--- TASK OBJECTIVE ---
Look at each line below and count those with the word "agent"; the answer is that number only.

--- RECORDS SHOWN ---
* * *

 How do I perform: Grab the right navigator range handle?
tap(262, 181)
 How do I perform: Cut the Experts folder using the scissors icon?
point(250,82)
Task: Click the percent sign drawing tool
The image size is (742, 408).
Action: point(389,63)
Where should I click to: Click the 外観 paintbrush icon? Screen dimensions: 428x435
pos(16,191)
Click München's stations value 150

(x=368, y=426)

* * *

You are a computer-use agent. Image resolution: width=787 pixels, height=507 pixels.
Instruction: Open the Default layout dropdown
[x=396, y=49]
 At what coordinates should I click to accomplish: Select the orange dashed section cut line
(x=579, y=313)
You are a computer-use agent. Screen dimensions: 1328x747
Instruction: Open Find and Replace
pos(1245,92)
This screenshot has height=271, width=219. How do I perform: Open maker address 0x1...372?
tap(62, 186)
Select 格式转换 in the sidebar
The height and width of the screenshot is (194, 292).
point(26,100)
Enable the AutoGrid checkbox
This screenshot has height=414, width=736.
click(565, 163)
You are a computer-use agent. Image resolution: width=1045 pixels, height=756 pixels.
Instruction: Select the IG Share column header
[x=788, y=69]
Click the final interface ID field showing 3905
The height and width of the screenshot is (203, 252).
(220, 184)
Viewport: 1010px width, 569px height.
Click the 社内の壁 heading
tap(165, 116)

* * *

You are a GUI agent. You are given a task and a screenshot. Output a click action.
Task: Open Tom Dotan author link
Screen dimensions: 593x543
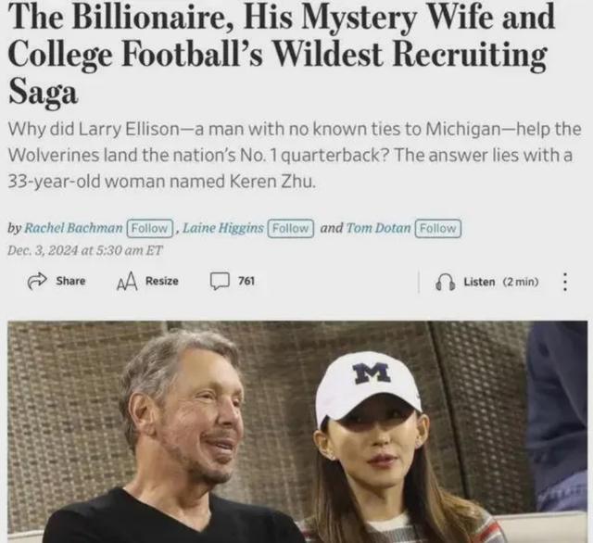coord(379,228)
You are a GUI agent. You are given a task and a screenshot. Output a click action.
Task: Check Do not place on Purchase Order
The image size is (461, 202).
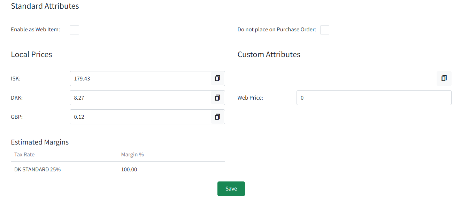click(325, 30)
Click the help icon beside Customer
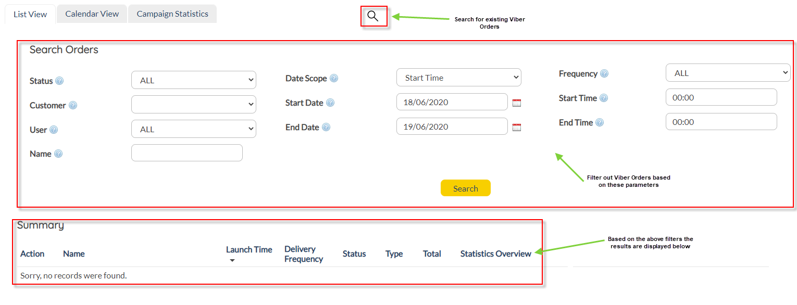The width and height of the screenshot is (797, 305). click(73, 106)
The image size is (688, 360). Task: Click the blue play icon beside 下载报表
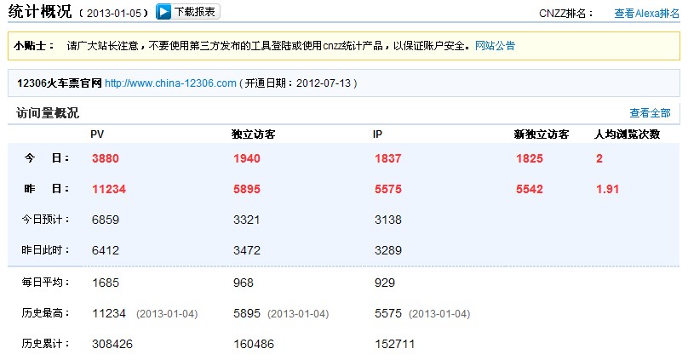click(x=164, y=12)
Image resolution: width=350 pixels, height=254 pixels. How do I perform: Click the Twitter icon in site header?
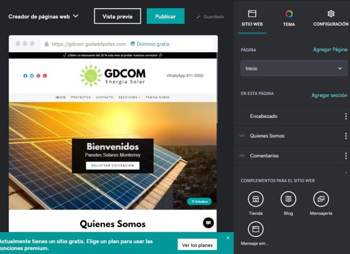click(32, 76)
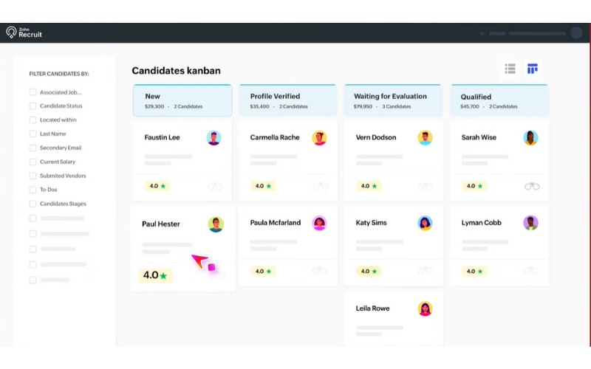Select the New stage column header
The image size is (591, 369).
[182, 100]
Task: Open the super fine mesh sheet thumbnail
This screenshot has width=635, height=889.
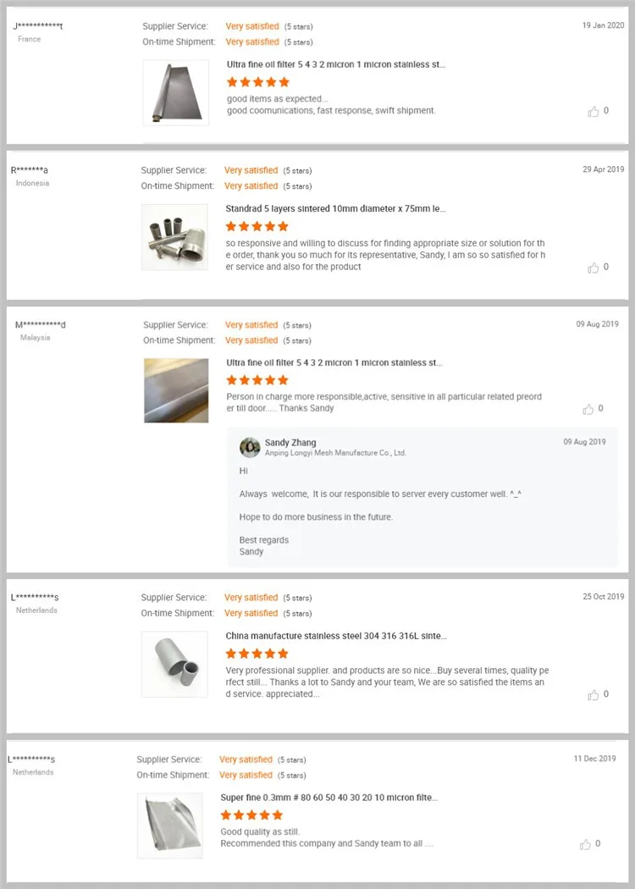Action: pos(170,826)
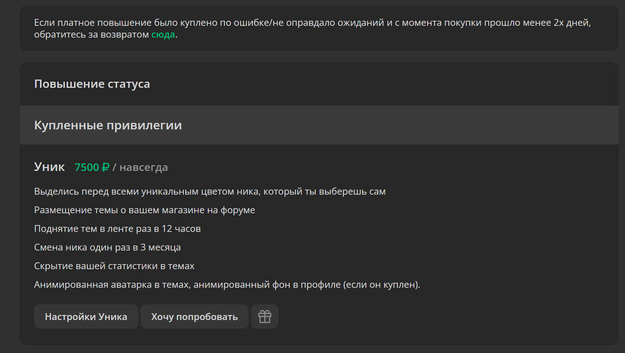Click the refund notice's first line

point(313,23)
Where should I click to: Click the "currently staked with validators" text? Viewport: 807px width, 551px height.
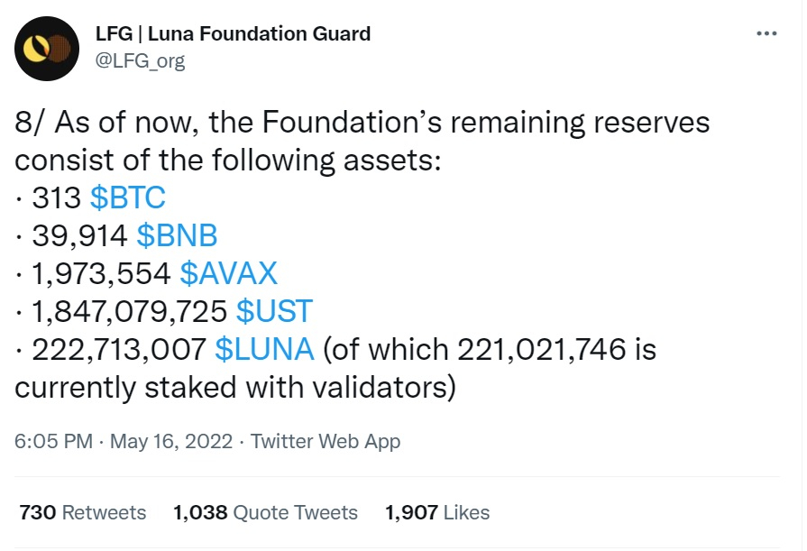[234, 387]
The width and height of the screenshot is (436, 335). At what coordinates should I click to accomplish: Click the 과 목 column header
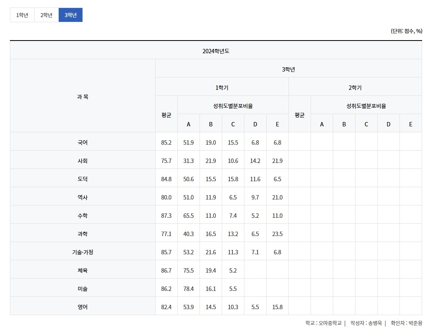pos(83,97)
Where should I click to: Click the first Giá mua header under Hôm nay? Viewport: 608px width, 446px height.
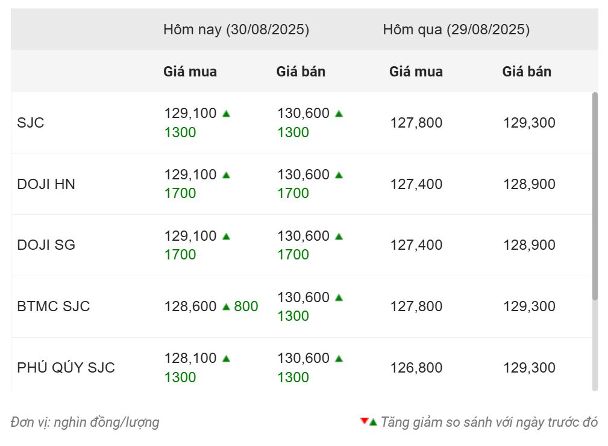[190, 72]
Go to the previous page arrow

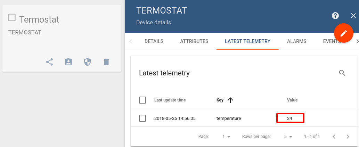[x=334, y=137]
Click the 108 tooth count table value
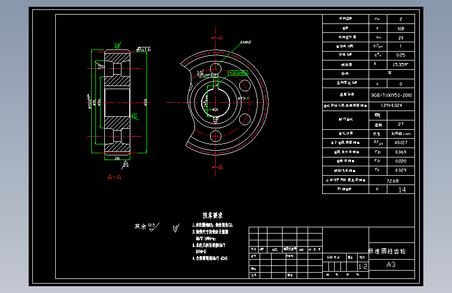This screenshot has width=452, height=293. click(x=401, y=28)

* * *

--- REPLY TO THE EXERCISE ---
5